This image was lost some time after publication, but you can still view it here.

Because no aging actor's tumble into middle-age and the looming specter of obsolescence is complete without the forming of a musical vanity project available for booking at your next wedding, bar mitzvah or corporate event, it should surprise no one that Kevin Costner has a band, dubbed, for maximum movie star name recognition potential, the Kevin Costner Band. Spoiled perhaps by the white-gloved treatment to which he is accustomed from the LA-based Hollywood agents and managers handling his film career, Costner is suing the East Coast music promotions company he hired for failing to put his signature Costner sound on every iPod in America:

According to City News Service, Costner filed a hefty lawsuit against a music promoter for breach of contract on Tuesday in LA superior court.
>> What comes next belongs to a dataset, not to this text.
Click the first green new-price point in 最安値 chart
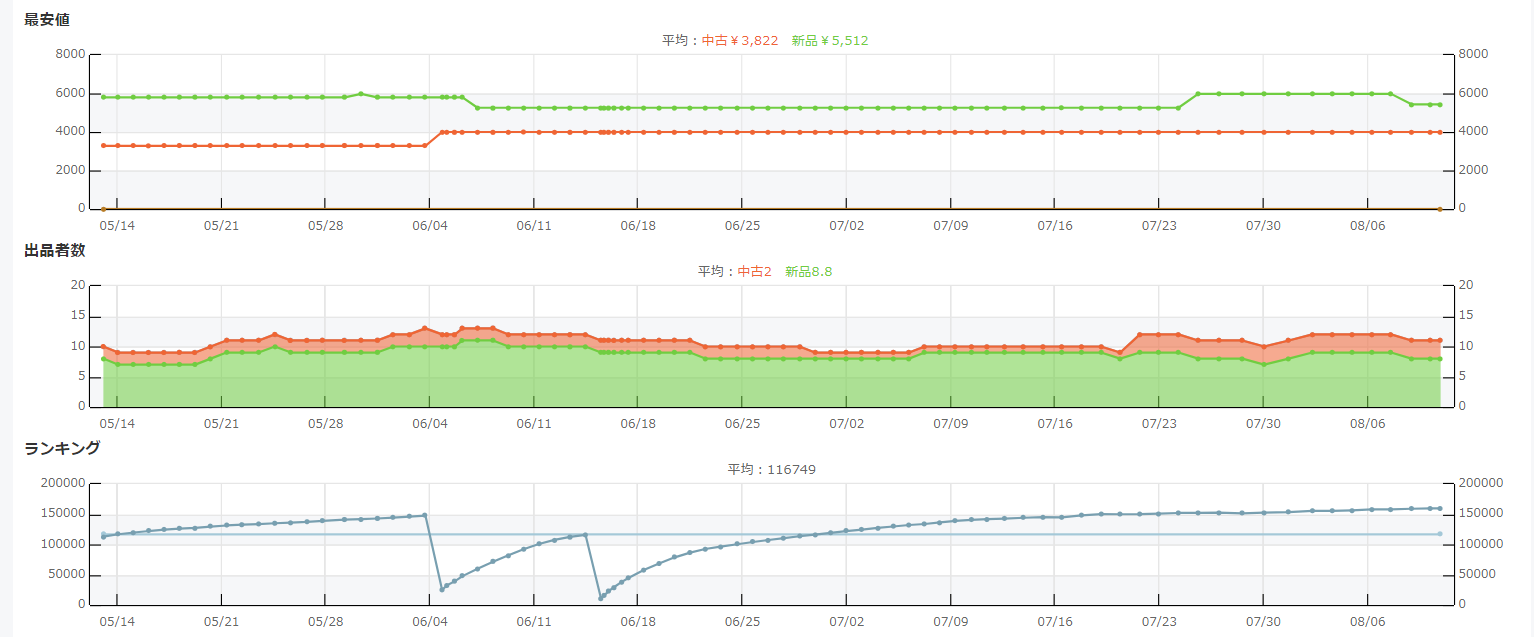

Kevin's Music LLC are charging Mahee Worldwide Ventures Inc., a New York based music promotions group with failing to live up to their end of a musical bargain.

"Defendants made numerous promises regarding their capabilities to promote Mr. Costner's music and (their) willingness to pay for the right to do so," the lawsuit stated. "Instead... defendants continued to make false promises and ultimately disappeared ...," CNS reports the lawsuit stated.

For the curious, YouTube has some footage of a live KCB performance in Iowa last summer, including one ditty he introduces as a song "for a lot of mommies out there, and girls that are going to be mommies," titled "The Porch Song." (We hope by that he meant it's a lullaby. Based on those sleep-inducing specifications, we find it to be an incredibly successful composition.) Still, the lawsuit should have profound implications on the entire bullshit celebrity band industry, leaving promoters leery of ever taking on another group, lest a pissy Richard Gere and the Dolly Llamas sue them into bankruptcy over failing to procure the agreed-upon number of asses-in-seats at their last five county fair bookings.